Quand l’âme tourne, les Derviches d’Istanbul envoûtent le Festival de Fès

 Quand l’âme tourne, les Derviches d’Istanbul envoûtent le Festival de Fès

En parfaite résonance avec le thème des Renaissances, cette cérémonie a rappelé combien les traditions spirituelles peuvent, aujourd’hui encore, nourrir un besoin collectif

Depuis sa création en 1994, le Festival de Fès des Musiques Sacrées du Monde s’est imposé comme un rendez-vous incontournable du dialogue interculturel et interspirituel.

Niché dans la médina classée au patrimoine mondial de l’UNESCO, cet événement singulier offre chaque année un espace de résonance entre cultures, traditions et quêtes de sens. Placée sous le Haut Patronage de Sa Majesté le Roi Mohammed VI, la 28e édition, qui se tient du 17 au 25 mai 2025, explore le thème des Renaissances. Une invitation à se réinventer à travers l’héritage des spiritualités du monde. Concerts, rituels, débats et créations inédites jalonnent un programme où la beauté artistique se fait langage universel.

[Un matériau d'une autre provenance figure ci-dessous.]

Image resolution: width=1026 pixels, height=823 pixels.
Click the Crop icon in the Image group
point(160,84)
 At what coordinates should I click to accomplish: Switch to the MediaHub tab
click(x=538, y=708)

Une cérémonie soufie comme offrande

C’est dans ce cadre que l’Ensemble des Cérémonies Soufies d’Istanbul a offert, dimanche 18 mai, un moment de grâce absolue au sein de la majestueuse enceinte de Bab Makina. Véritable immersion dans la tradition mystique du soufisme, la prestation turque a transporté le public dans un rituel vivant, empreint de dépouillement et de transcendance. Plus qu’un spectacle, le Sema présenté fut une prière incarnée, une méditation chorégraphiée dans laquelle chaque geste, chaque silence, chaque note tissait une expérience intérieure.

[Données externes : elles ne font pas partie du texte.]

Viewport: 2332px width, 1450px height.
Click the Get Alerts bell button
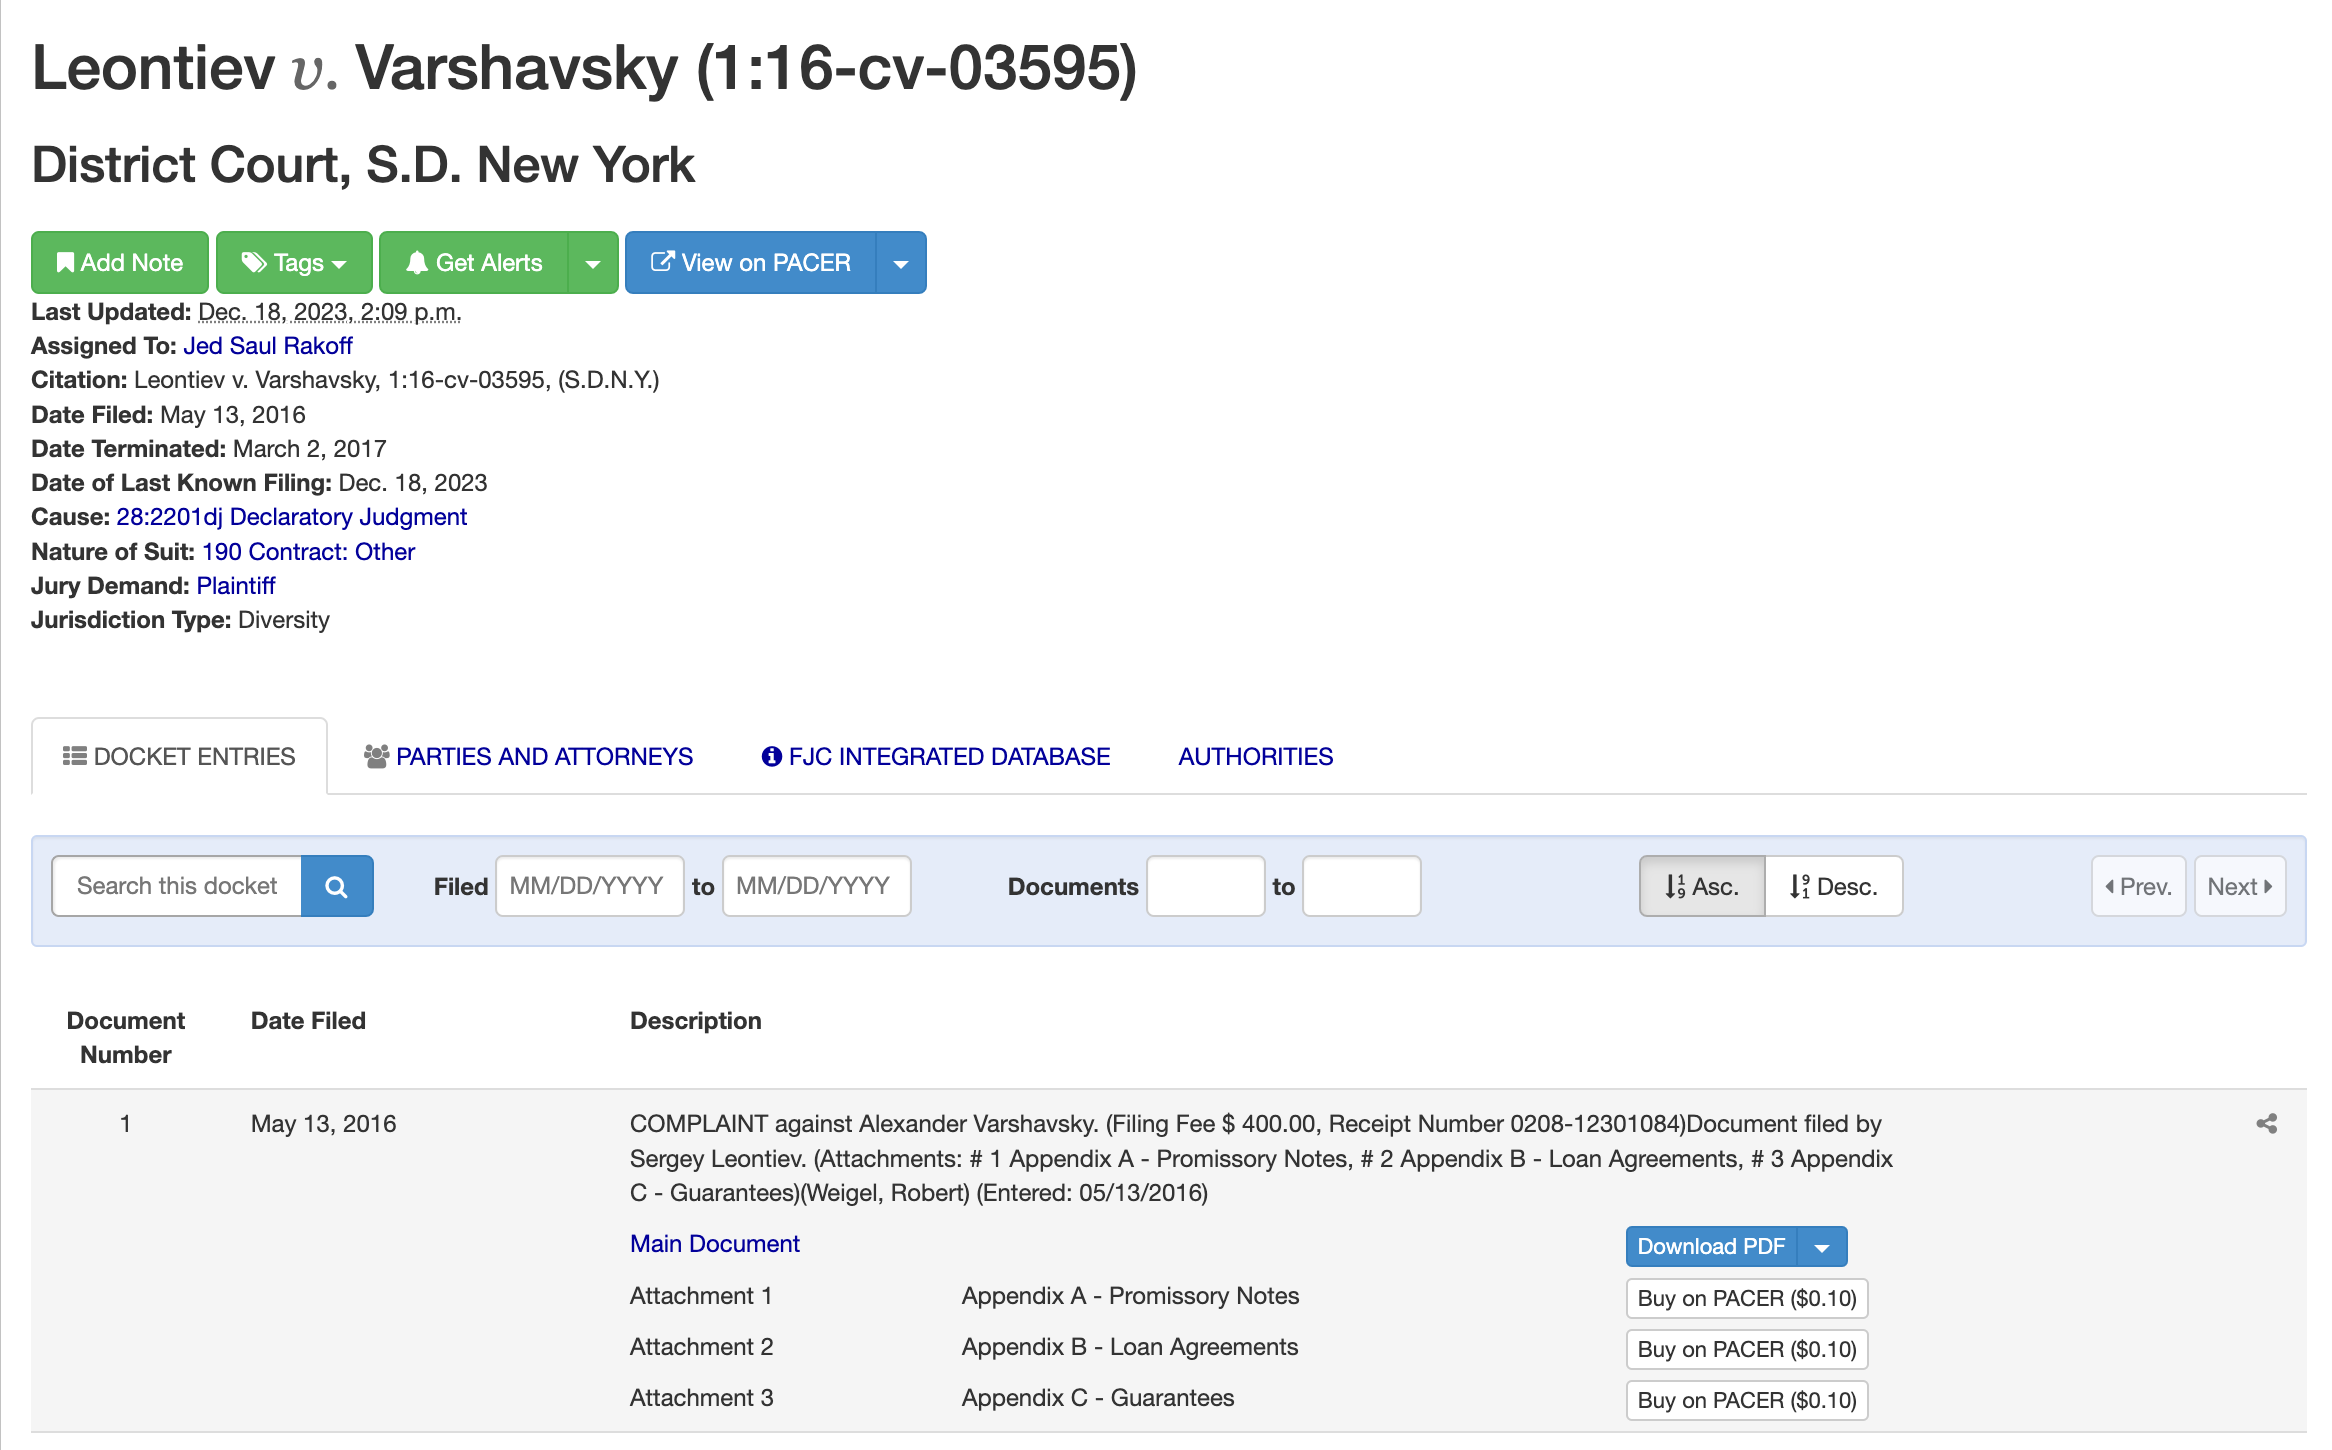coord(474,263)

Le Sema, danse cosmique et quête d’unité

Cœur battant de cette cérémonie : la danse des Derviches Tourneurs. Entraînés dans leur rotation hypnotique, ces figures emblématiques du soufisme Mevlevi (fondé au XIII siècle par Jalal al-Din Rumi à Konya en Turquie) ne cherchent ni l’effet ni l’ostentation, mais l’effacement de l’ego pour mieux laisser passer la lumière divine. Leurs longues robes blanches (tenure), semblables à des linceuls, et leurs bonnets coniques en feutre (sikke), symbolisant la pierre tombale de l’ego, participent à cette scénographie du détachement. Leur danse, d’abord lente, puis progressivement plus fluide, évoque les cycles de l’univers : les planètes tournant autour de leur étoile, les atomes vibrants, l’âme gravitant autour de la Présence.

Un rituel en plusieurs étapes

Le Sema est structuré en plusieurs séquences rituelles appelées selam, qui retracent le chemin de l’âme vers la Connaissance. De la matière inerte à l’éveil de la conscience humaine, chaque étape reflète un degré d’élévation. Ce voyage spirituel s’exprime aussi à travers la posture des mains : la paume droite tournée vers le ciel pour recevoir la grâce divine, la gauche vers la terre pour la redistribuer sans retenue. Le derviche devient ainsi un trait d’union, un canal entre le Ciel et le monde, transmettant l’amour divin sans s’y attacher.

Une musique comme souffle sacré

La puissance du rituel repose également sur l’accompagnement musical, essentiel à la transe spirituelle. Le ney (flûte de roseau), avec son timbre plaintif, incarne le souffle divin séparé de son origine. Les percussions (kudüm, bendir), profondes et cadencées, rythment la montée en intensité du mouvement. Les chants psalmodiés — extraits du Coran, poèmes de Rumi, invocations (Dhikr) — tissent un espace sonore vibrant, propice à l’extase mystique (wajd). Cette musique ne berce pas, elle élève.

La philosophie de Jalal al-Din Rumi Rumi incarnée sur scène

À travers cette mise en scène rigoureuse et profondément symbolique, l’Ensemble d’Istanbul a donné vie à l’enseignement de Rumi, figure fondatrice du soufisme Mevlevi. Philosophe de l’amour universel, de la tolérance et de l’unité des êtres, Rumi continue d’inspirer une vision du monde où l’expérience spirituelle dépasse les frontières dogmatiques. Sur scène, chaque élément – de l’ordonnancement des corps à la mesure des pas – traduit cette volonté d’harmonie entre l’humain et le divin.

Un message de paix pour notre temps

En parfaite résonance avec le thème des Renaissances, cette cérémonie a rappelé combien les traditions spirituelles peuvent, aujourd’hui encore, nourrir un besoin collectif de verticalité et de silence intérieur. Loin d’un exotisme folklorique, le Sema présenté à Fès fut une invitation à l’écoute, à la présence, à la beauté, autant de passerelles vers un monde plus conscient et apaisé.